- _Extracted text_
This was the approach of the Jesuits, who based their politics on the virtual disappearance of God and on the worldly and spectacular manipulation of consciencesthe evanescence of God in the epiphany of power - the end of transcendence, which no longer serves as alibi for a strategy completely free of influences and signs. Behind the baroque of images hides the grey eminence of politics.

Thus perhaps at stake has always been the murderous capacity of images, muderers of the real, murderers of their own model as the Byzantine icons could murder the divine identity. To this murderous capacity is opposed the dialectical capacity of representations as a visible and intelligible mediation of the Real. All of Western faith and good faith was engaged in this wager on representation: that a sign could refer to the depth of meaning, that a sign could exchange for meaning and that something could guarantee this exchange - God, of course. But what if God himself can be simulated, that is to say, reduced to the signs which attest his existence? Then the whole system becomes weightless, it is no longer anything but a gigantic simulacrum - not unreal, but a simulacrum, never again exchanging for what is real, but exchanging in itself, in an uninterrupted circuit without reference or circumference.

So it is with simulation, insofar as it is opposed to representation. The latter starts from the principle that the sign and the real are equivalent (even if this equivalence is utopian, it is a fundamental axiom). Conversely, simulation starts from the utopia of this principle of equivalence, from the radical negation of the sign as value, from the sign as reversion and death sentence of every reference. Whereas representation tries to absorb simulation by interpreting it as false representation, simulation envelops the whole edifice of representation as itself a simulacrum.

This would be the successive phases of the image:

- it is the reflection of a basic reality

- it masks and perverts a basic reality

- it masks the absence of a basic reality

- it bears no relation to any reality whatever: it is its own pure simulacrum.

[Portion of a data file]
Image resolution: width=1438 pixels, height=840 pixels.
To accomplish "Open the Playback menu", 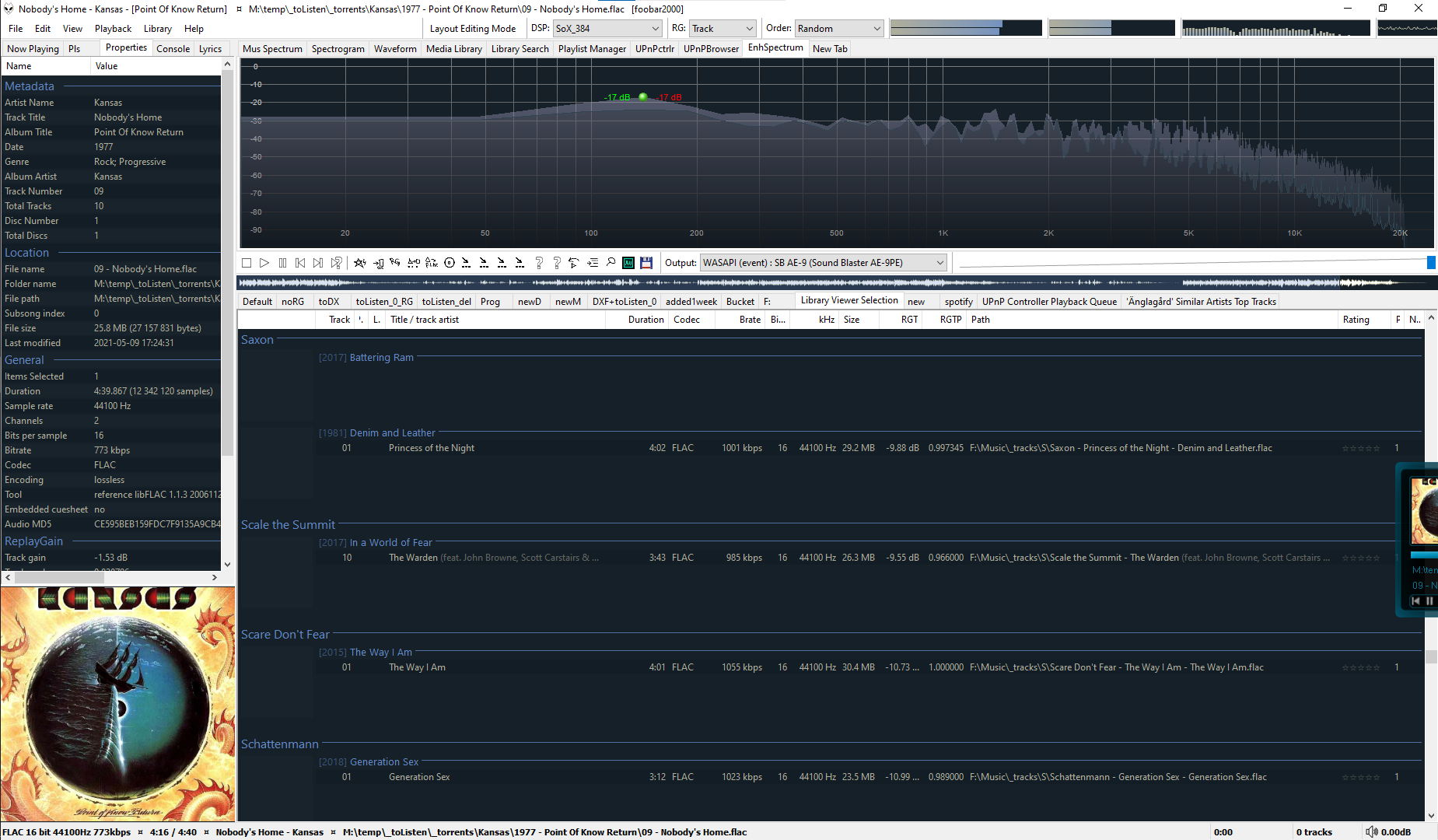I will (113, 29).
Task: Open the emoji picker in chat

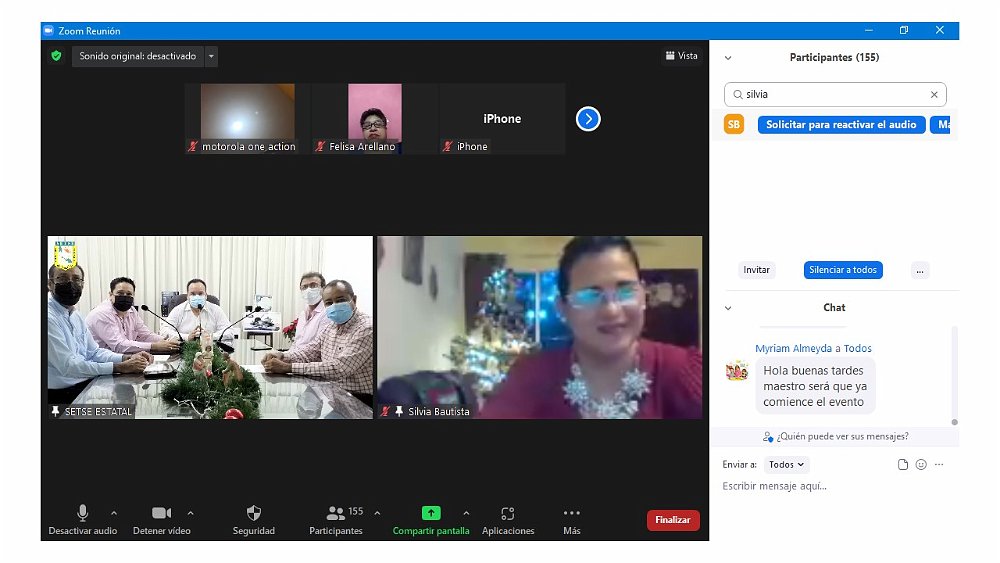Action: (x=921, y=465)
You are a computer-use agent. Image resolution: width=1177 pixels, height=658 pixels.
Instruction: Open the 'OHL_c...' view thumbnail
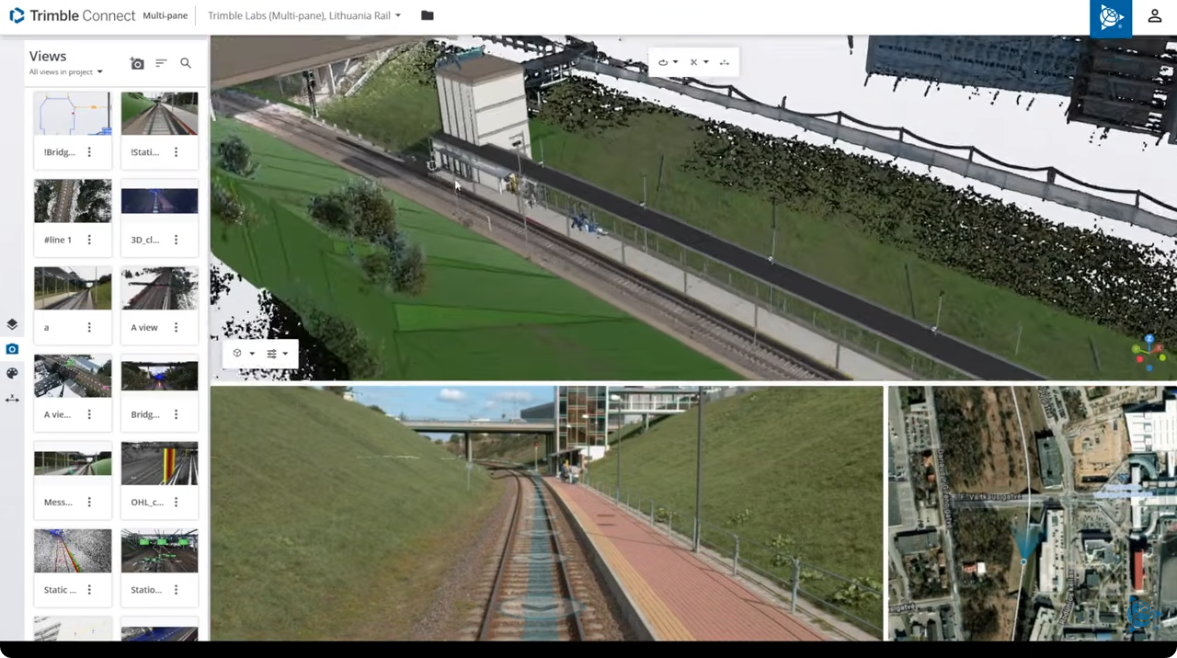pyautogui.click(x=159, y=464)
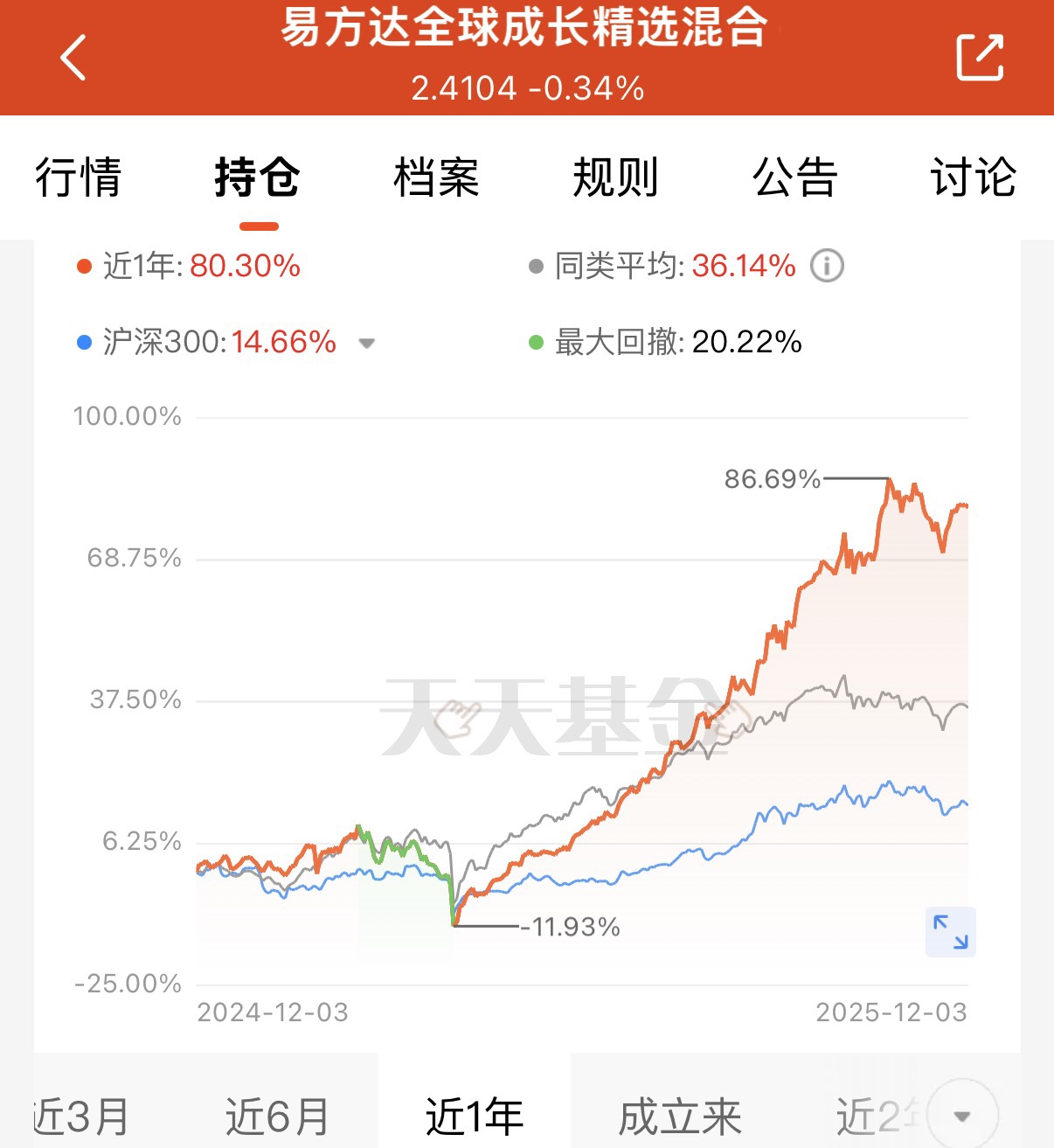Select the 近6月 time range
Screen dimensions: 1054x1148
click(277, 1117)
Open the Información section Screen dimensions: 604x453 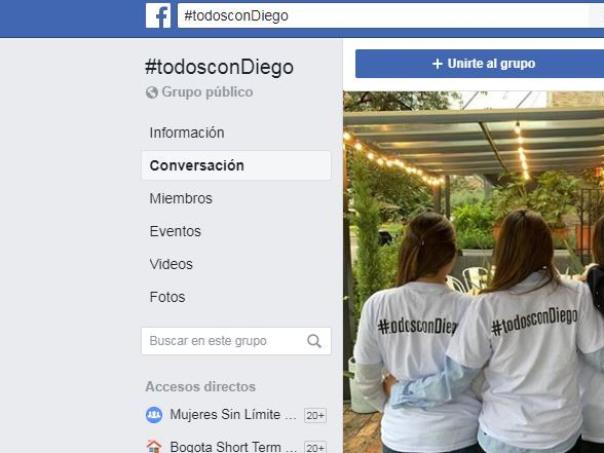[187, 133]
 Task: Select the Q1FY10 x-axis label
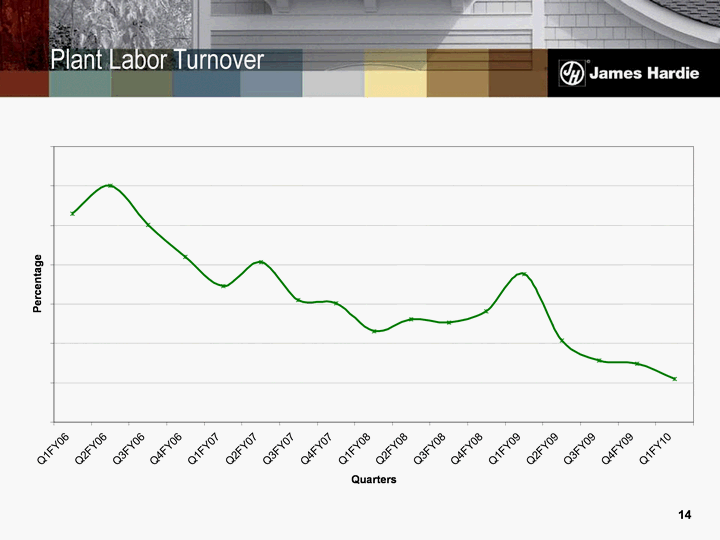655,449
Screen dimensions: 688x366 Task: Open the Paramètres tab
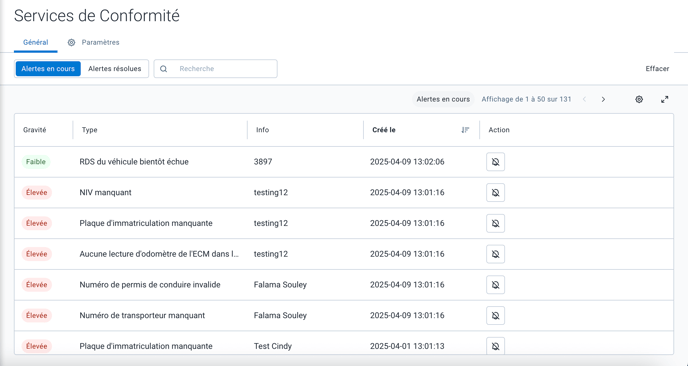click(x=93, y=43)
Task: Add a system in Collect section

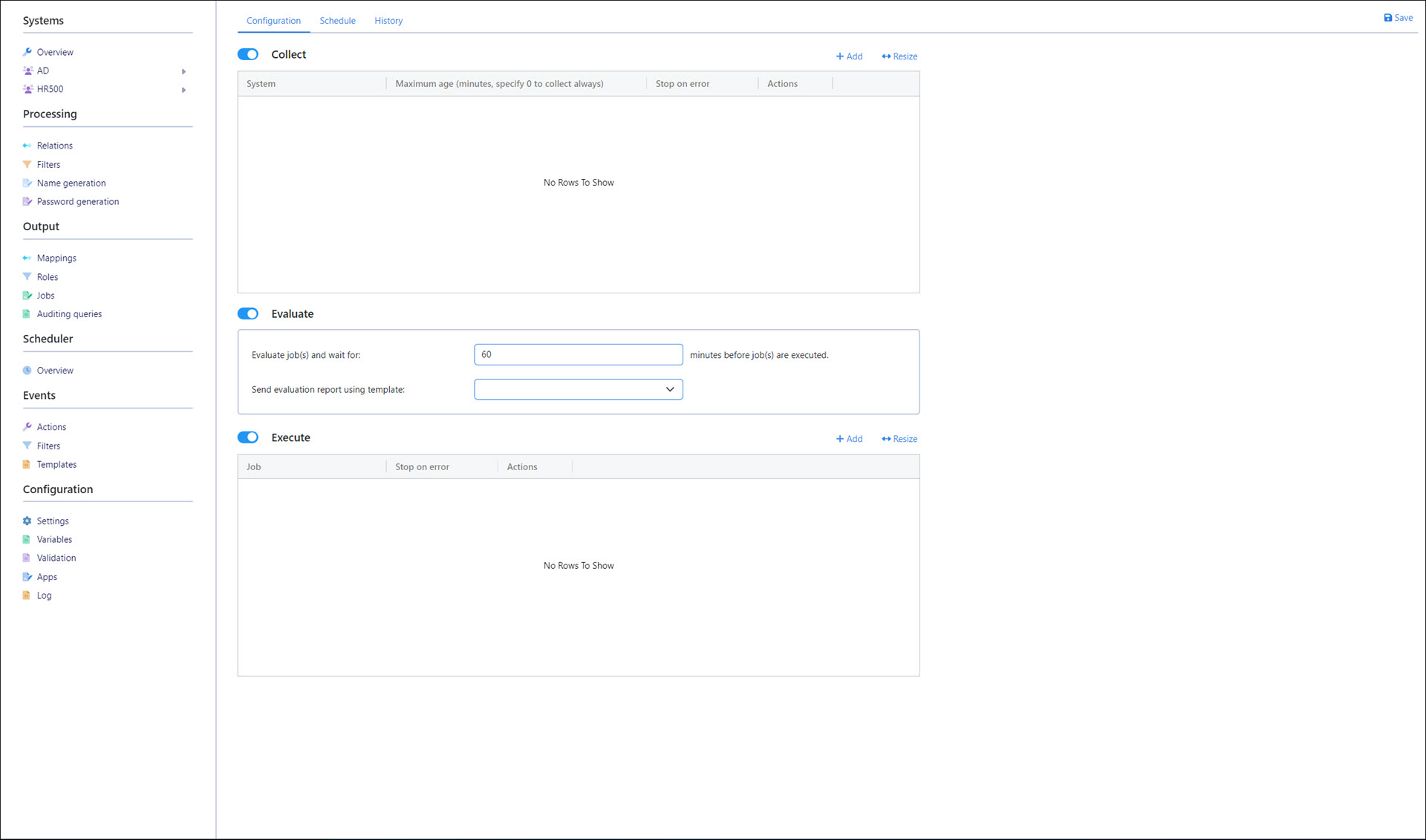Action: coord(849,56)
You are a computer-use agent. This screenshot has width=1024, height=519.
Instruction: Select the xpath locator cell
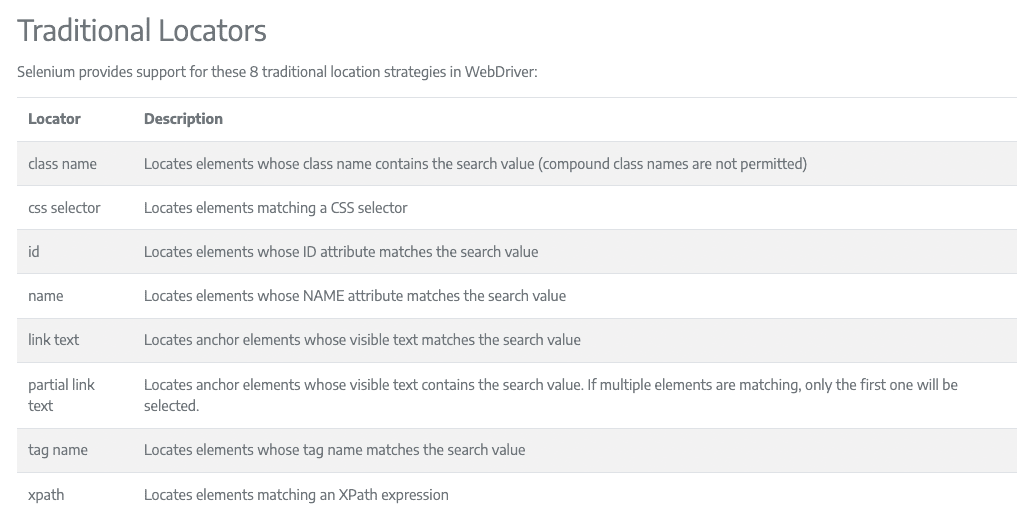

- _Exercise objective_
Carry on the passage about images, representation, and simulation, picking up after its final line.

- _Solved exercise_
In the first case, the image is a good appearance - the representation is of the order of sacrament. In the second, it is an evil appearance - of the order of malefice. In the third, it plays at being an appearance - it is of the order of sorcery. In the fourth, it is no longer in the order of appearance at all, but of simulation.

The transition from signs which dissimulate something to signs which dissimulate that there is nothing, marks the decisive turning point. The first implies a theology of truth and secrecy (to which the notion of ideology still belongs). The second inaugurates an age of simulacra and stimulation, in which there is no longer any God to recognise his own, nor any last judgement to separate true from false, the real from its artificial resurrection, since everything is already dead and risen in advance.

When the real is no longer what it used to be, nostalgia assumes its full meaning. There is a proliferation of myths of origin and signs of reality;, of second-hand truth, objectivity and authenticity. There is an escalation of the true, of the lived experience; a resurrection of the figurative where the object and substance have disappeared. And there is a panic-stricken production of the real and the referential, above and parallel to the panic of material production: this is how simulation appears in the phase that concerns us - a strategy of the real, neo-real and hypperral whose universal double is a strategy of deterrence.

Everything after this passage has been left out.